When planning our recent Craft Beer & Spirits Week, I had originally intended to talk to Carbone about his bar’s special place in the New York City scene and his growing interest in New York state spirits. Then, the blast. And while his eyes dart between a perpetually buzzing iPhone and any movement around the bar’s door, we still get down to business.
“It’s been in the back of my mind for a while,” he says of a recently acquired liquor license that went into effect in January, allowing the bar to pour and mix cocktails with Tuthilltown apple vodka and Finger Lakes rye in addition to its usual offerings of beer and wine. He says the ethic with spirits is the same as what he’s done with craft beer and cider: representing the best products being made on a local level. “And they are crazy expensive, too!”
Carbone fully admits that he doesn’t know if this entry into spirits is going to succeed — he’s been losing private parties for years because of his prior beer-and-wine-only policy, so this is a step toward appeasing that crowd. He also plans to launch a monthly pop-up menu that will bring in chefs like Cathy Erway (June 6) and King Phojanakong (later this summer) to cook dinners to be paired with craft-spirited cocktails. And there will be beer. Oh, yeah, beer is still the focus.

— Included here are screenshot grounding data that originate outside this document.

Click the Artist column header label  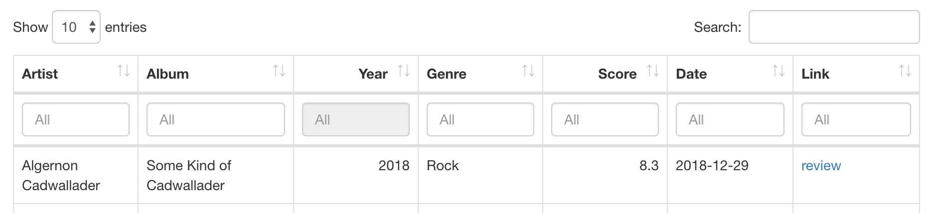[40, 74]
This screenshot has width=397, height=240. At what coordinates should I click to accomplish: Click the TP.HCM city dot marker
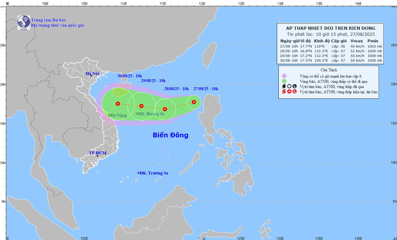pos(97,156)
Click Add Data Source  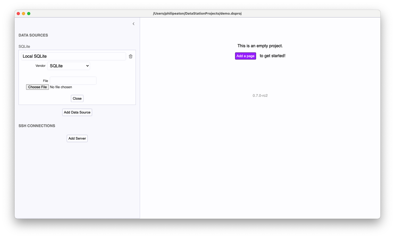pyautogui.click(x=77, y=112)
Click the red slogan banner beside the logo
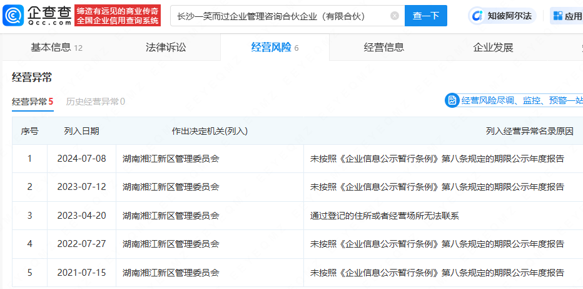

Carbone is not just a walking craft-beer encyclopedia — he’ll break down the latest releases from Stillwater Artisanal Ales in manic bursts about hops and notes of lemon peels — but also a packed Rolodex. Over the years, he’s made countless connections: a passionate home brewer with an eager journalist, a thirsty customer with an obscure German altbier. And a visit to Jimmy’s (especially when Carbone is pacing the house) can shift from happy-hour drinks to three hours of countless pours and tastes, maybe a little food and stories from the front lines of craft brewing. He’s got so many stories, in fact, that he hosts a weekly show on Heritage Radio called “Beer Session Radio,” which is one of the longest-running programs at the Internet station — some 270 episodes and counting.
“Jimmy leads by example, and the example he sets is no bullshit: Is the beer good or not?” says Travis Kauffman, owner of upstart Brooklyn brewery Folksbier and a frequent guest on Carbone’s radio show. “Jimmy is a huge advocate for the craft-beer scene in New York and has been for years and years, before it was as popular as it is now. He has his finger on the pulse of the industry and focuses on quality beers that are unique and well crafted.” Kauffman recalls the first time he appeared as a guest on Carbone’s show, which led to the young brewer soon selling out of all of the beer he could make. It’s a credit not just to the show’s popularity but also to Jimmy putting his money where his mouth is. Jimmy’s No. 43 currently carries Folksbier Echo Maker and has bought several kegs over the past year, including the favorite Morning Dew Blonde Ale. Kauffman’s story is not unique.
When I rode around with Carbone in early 2013 for a story about nanobreweries, he took me to several small, ambitious enterprises, including Bridge and Tunnel Brewery and Rockaway Brewing Company, which have since expanded their operations. B&T, for instance, plans to open a new, expanded brewery in Ridgewood, Queens. But with the meteoric rise in the popularity of craft beer, a great many have jumped on the bandwagon. That places even more emphasis on guys like Carbone, who can suss out the good from the bad.
“My beer is different then most of the craft beer out there,” says Kauffman, who primarily focuses on little-seen German styles mashed up with American sensibilities. The beers are lighter and more malt-focused than most in the NYC beer scene. “At a time when I was having trouble getting people to understand what I was doing, making not-so-hoppy, refined, clean and light beers in a scene where the norm is high ABV/IBU beers and flavor bombs, Jimmy got it immediately,” he says. “If it wasn’t for his affirmation and encouragement, I seriously might have given up early. Now, I happily make my puddle of beer and constantly work to make more, always focusing on quality and refining my craft.”
You’ll find Kauffman’s quality craft brews with the rest of the good stuff, once again flowing from the taps at Jimmy’s No. 43.